What is being asked ::
Output the records exactly, with no line skipped.

Records from a data collection:
---+---
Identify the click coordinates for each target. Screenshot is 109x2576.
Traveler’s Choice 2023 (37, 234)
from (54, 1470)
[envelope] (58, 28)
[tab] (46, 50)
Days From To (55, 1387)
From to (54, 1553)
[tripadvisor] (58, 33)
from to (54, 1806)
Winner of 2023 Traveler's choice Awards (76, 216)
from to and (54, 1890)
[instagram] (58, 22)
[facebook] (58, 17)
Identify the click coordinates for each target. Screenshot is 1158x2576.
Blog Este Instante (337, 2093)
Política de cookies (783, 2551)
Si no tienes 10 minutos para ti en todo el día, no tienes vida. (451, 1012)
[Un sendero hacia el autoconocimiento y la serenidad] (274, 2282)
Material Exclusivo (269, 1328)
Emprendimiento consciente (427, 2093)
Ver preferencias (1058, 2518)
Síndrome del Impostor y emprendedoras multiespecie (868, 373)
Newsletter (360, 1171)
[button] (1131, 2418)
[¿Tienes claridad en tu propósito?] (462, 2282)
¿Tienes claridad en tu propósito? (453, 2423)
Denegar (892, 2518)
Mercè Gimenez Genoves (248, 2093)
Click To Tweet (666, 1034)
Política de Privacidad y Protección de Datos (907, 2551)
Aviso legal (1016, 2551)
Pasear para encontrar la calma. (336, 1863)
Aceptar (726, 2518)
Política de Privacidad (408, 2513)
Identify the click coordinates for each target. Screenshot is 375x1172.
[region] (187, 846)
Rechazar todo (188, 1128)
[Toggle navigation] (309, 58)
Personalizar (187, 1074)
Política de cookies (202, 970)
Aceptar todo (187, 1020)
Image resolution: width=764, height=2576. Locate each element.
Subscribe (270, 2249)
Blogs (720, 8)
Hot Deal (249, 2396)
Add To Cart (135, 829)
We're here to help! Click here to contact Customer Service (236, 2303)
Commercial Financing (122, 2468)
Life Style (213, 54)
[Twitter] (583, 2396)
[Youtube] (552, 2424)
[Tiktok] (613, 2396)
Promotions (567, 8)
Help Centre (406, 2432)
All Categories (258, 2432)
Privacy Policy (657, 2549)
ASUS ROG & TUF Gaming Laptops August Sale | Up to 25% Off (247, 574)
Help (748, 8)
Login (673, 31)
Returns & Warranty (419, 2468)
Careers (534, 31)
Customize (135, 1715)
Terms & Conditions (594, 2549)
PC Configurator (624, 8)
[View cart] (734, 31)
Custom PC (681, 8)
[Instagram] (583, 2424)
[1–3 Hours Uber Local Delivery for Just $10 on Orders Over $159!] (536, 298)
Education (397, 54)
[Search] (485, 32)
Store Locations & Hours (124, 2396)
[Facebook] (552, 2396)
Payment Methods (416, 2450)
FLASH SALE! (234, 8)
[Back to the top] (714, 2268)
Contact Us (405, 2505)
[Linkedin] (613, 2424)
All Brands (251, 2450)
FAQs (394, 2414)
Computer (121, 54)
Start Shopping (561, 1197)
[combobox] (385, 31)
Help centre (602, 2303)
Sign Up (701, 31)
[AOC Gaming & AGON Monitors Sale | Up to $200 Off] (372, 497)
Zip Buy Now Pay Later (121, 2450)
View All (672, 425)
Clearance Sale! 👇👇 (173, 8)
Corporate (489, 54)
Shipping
---+---
Solution ::
Identify the click coordinates for each target. Screenshot is 109x2576.
Traveler’s Choice 2023 (37, 234)
from (54, 1470)
[envelope] (58, 28)
[tab] (46, 50)
Days From To (55, 1387)
From to (54, 1553)
[tripadvisor] (58, 33)
from to (54, 1806)
Winner of 2023 Traveler's choice Awards (76, 216)
from to and (54, 1890)
[instagram] (58, 22)
[facebook] (58, 17)
Identify the click coordinates for each target. Screenshot is 1158x2576.
Blog Este Instante (337, 2093)
Política de cookies (783, 2551)
Si no tienes 10 minutos para ti en todo el día, no tienes vida. (451, 1012)
[Un sendero hacia el autoconocimiento y la serenidad] (274, 2282)
Material Exclusivo (269, 1328)
Emprendimiento consciente (427, 2093)
Ver preferencias (1058, 2518)
Síndrome del Impostor y emprendedoras multiespecie (868, 373)
Newsletter (360, 1171)
[button] (1131, 2418)
[¿Tienes claridad en tu propósito?] (462, 2282)
¿Tienes claridad en tu propósito? (453, 2423)
Denegar (892, 2518)
Mercè Gimenez Genoves (248, 2093)
Click To Tweet (666, 1034)
Política de Privacidad y Protección de Datos (907, 2551)
Aviso legal (1016, 2551)
Pasear para encontrar la calma. (336, 1863)
Aceptar (726, 2518)
Política de Privacidad (408, 2513)
Identify the click coordinates for each target. Screenshot is 375x1172.
[region] (187, 846)
Rechazar todo (188, 1128)
[Toggle navigation] (309, 58)
Personalizar (187, 1074)
Política de cookies (202, 970)
Aceptar todo (187, 1020)
Image resolution: width=764, height=2576. Locate each element.
Subscribe (270, 2249)
Blogs (720, 8)
Hot Deal (249, 2396)
Add To Cart (135, 829)
We're here to help! Click here to contact Customer Service (236, 2303)
Commercial Financing (122, 2468)
Life Style (213, 54)
[Twitter] (583, 2396)
[Youtube] (552, 2424)
[Tiktok] (613, 2396)
Promotions (567, 8)
Help Centre (406, 2432)
All Categories (258, 2432)
Privacy Policy (657, 2549)
ASUS ROG & TUF Gaming Laptops August Sale | Up to 25% Off (247, 574)
Help (748, 8)
Login (673, 31)
Returns & Warranty (419, 2468)
Careers (534, 31)
Customize (135, 1715)
Terms & Conditions (594, 2549)
PC Configurator (624, 8)
[View cart] (734, 31)
Custom PC (681, 8)
[Instagram] (583, 2424)
[1–3 Hours Uber Local Delivery for Just $10 on Orders Over $159!] (536, 298)
Education (397, 54)
[Search] (485, 32)
Store Locations & Hours (124, 2396)
[Facebook] (552, 2396)
Payment Methods (416, 2450)
FLASH SALE! (234, 8)
[Back to the top] (714, 2268)
Contact Us (405, 2505)
[Linkedin] (613, 2424)
All Brands (251, 2450)
FAQs (394, 2414)
Computer (121, 54)
Start Shopping (561, 1197)
[combobox] (385, 31)
Help centre (602, 2303)
Sign Up (701, 31)
[AOC Gaming & AGON Monitors Sale | Up to $200 Off] (372, 497)
Zip Buy Now Pay Later (121, 2450)
View All (672, 425)
Clearance Sale! 👇👇 (173, 8)
Corporate (489, 54)
Shipping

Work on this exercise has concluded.